25.04.2014
Provisions pour prestations de garantie

Les provisions occupent une position spécifique des fonds étrangers au passif du bilan.
Bien que présentant des analogies avec les positions réservées aux créanciers, aux passifs transitoires ou aux ajustements de valeurs, les provisions se définissent différemment:
  • elles représentent des charges fondées sur un événement passé
  • ces charges entraîneront probablement une dépense
  • l’échéance et le montant de ladite dépense sont toutefois encore incertains

Ces caractéristiques sont typiques des obligations résultant de garanties et il importe d’en tenir compte lors de l’établissement des comptes annuels (principe de précaution). Les droits que l’acheteur peut faire valoir relèvent d’obligations soit légales, soit contractuelles, soit encore d’un geste commercial.

En vertu du principe de déterminance du bilan commercial, les provisions nécessaires sur le plan commercial sont admises en droit fiscal. Mais pour que celles-ci soient prises en compte par le fisc, il faut évidemment qu’elles aient été comptabilisées.

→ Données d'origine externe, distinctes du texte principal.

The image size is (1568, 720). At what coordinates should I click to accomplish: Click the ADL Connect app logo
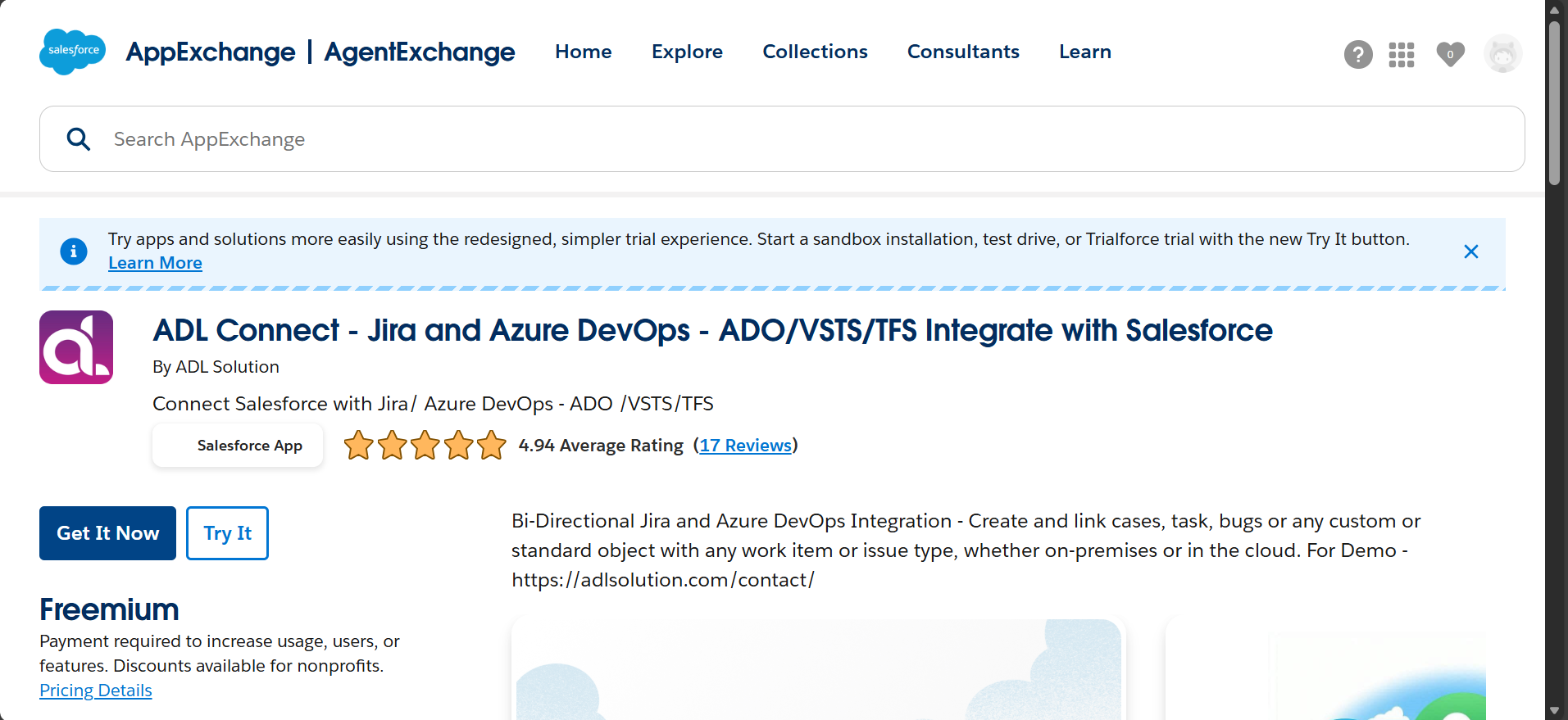click(x=76, y=347)
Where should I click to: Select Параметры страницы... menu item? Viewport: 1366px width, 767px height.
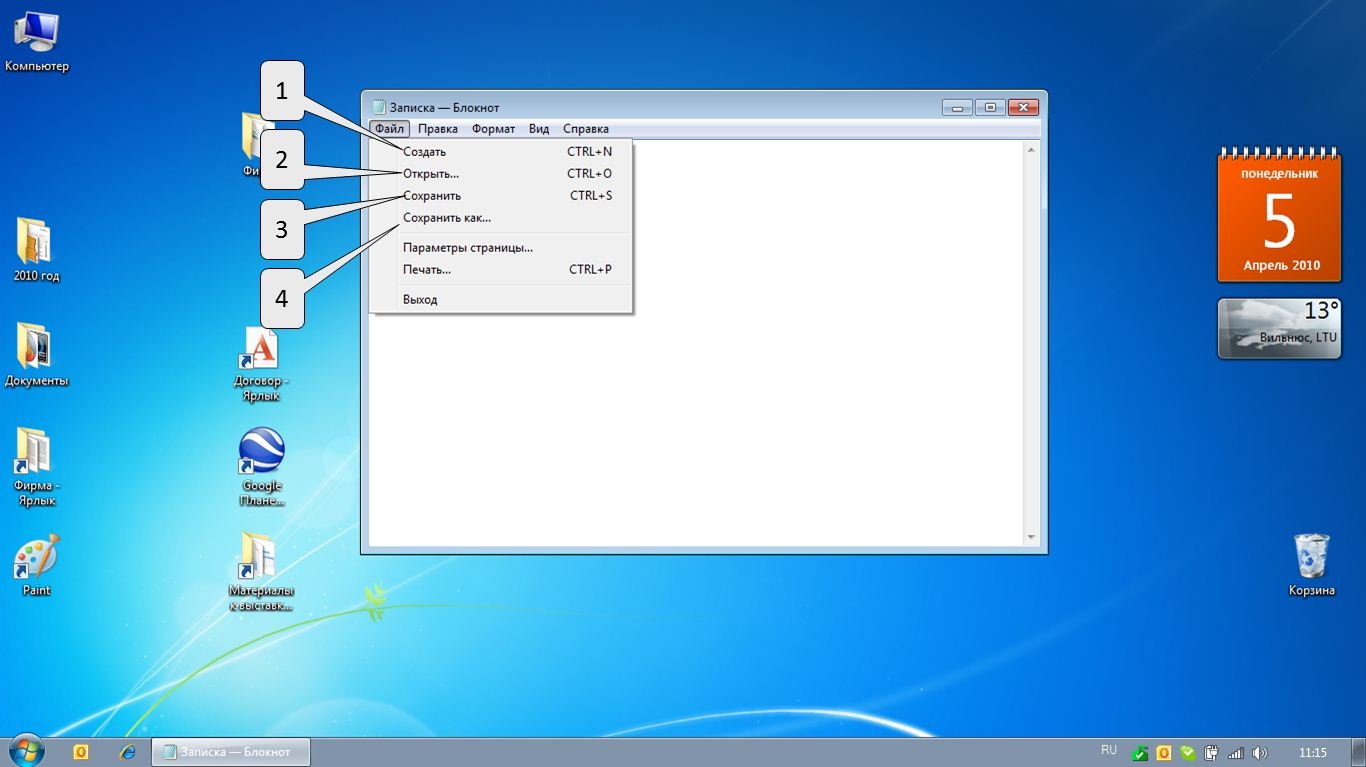click(x=468, y=248)
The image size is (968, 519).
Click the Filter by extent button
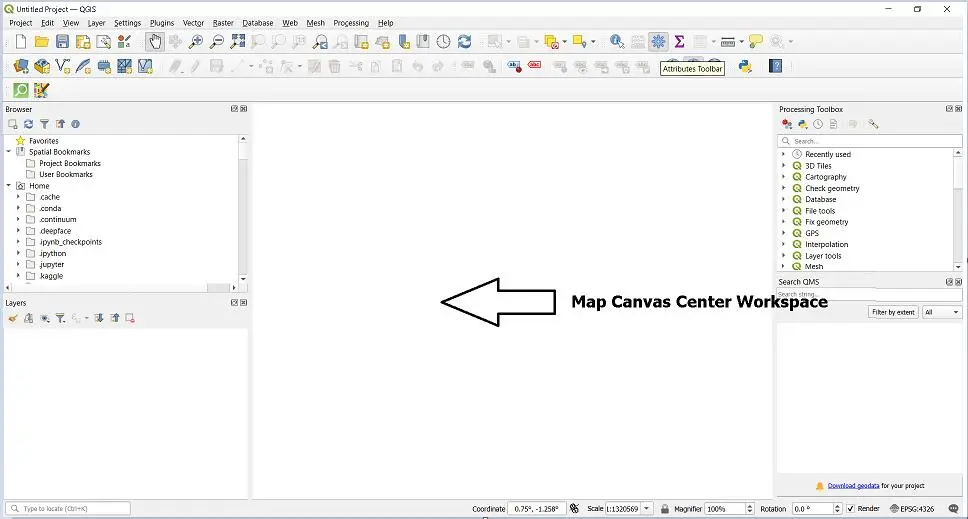tap(892, 312)
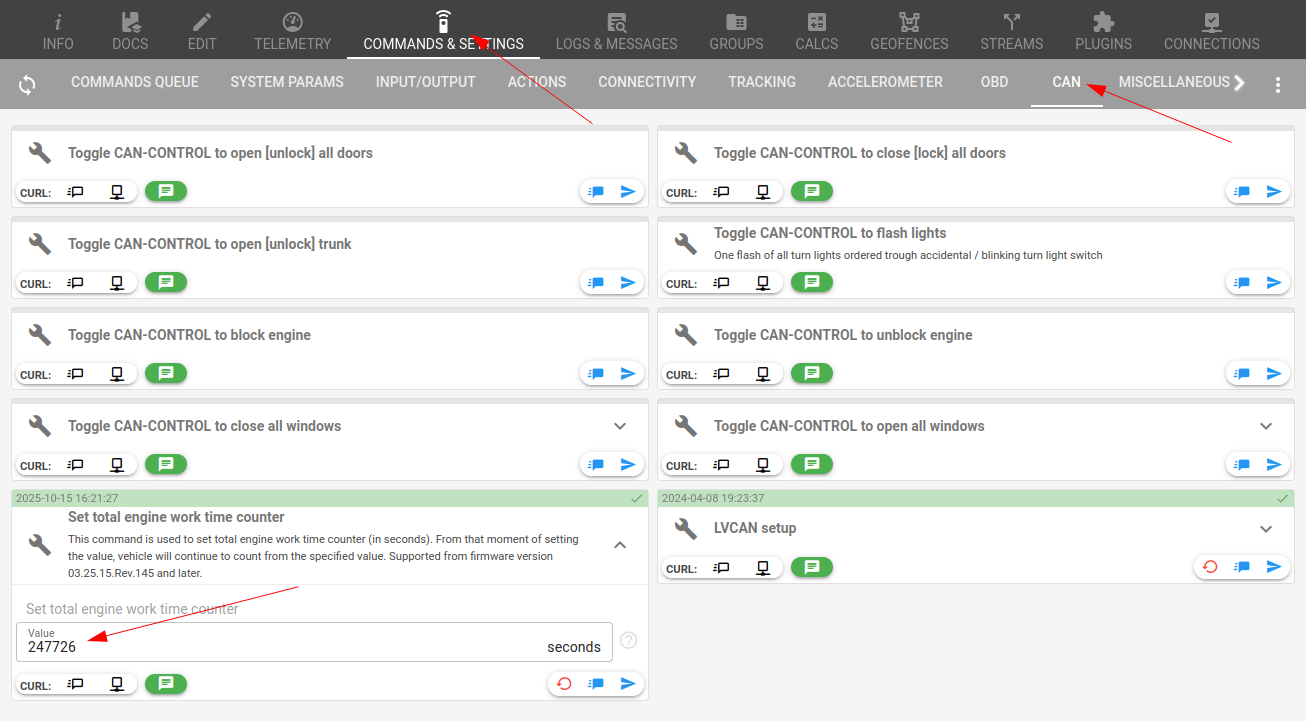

En règle générale, le droit fiscal admet les provisions couvrant une obligation de garantie sur la vente de produits fabriqués par l’entreprise ou résultant de contrats d’entreprise. Mais il faut pour cela que les risques encourus ne bénéficient pas d’une couverture d’assurance ou qu’ils ne puissent pas être répercutés sur un tiers (p. ex. un fournisseur). Par contre, il n’admet pas la constitution de provisions couvrant les recettes résultant du commerce de produits finis ou celles découlant de prestations de services.

La difficulté majeure pour une entreprise consiste à évaluer le volume de provisions nécessaires, raison pour laquelle certains cantons ont simplifié la procédure. Ils ont supprimé l’examen détaillé et introduit le principe du forfait pour le calcul des provisions déductibles (ex.: dans le canton de Berne, le forfait est de 2% du chiffre d’affaires). Il reste toutefois possible de défalquer des provisions plus élevées à condition d’apporter la preuve de leur existence et de documenter la demande. D’autres cantons ne connaissent pas le principe du forfait applicable à la provision pour prestations de garantie: chaque cas doit alors être documenté.

Il est donc judicieux que l’entreprise puisse se référer aux données statistiques des cas de garanties auxquels elle a dû faire face au cours des dernières années, ce qui implique de les enregistrer systématiquement, y compris les moyens de preuve.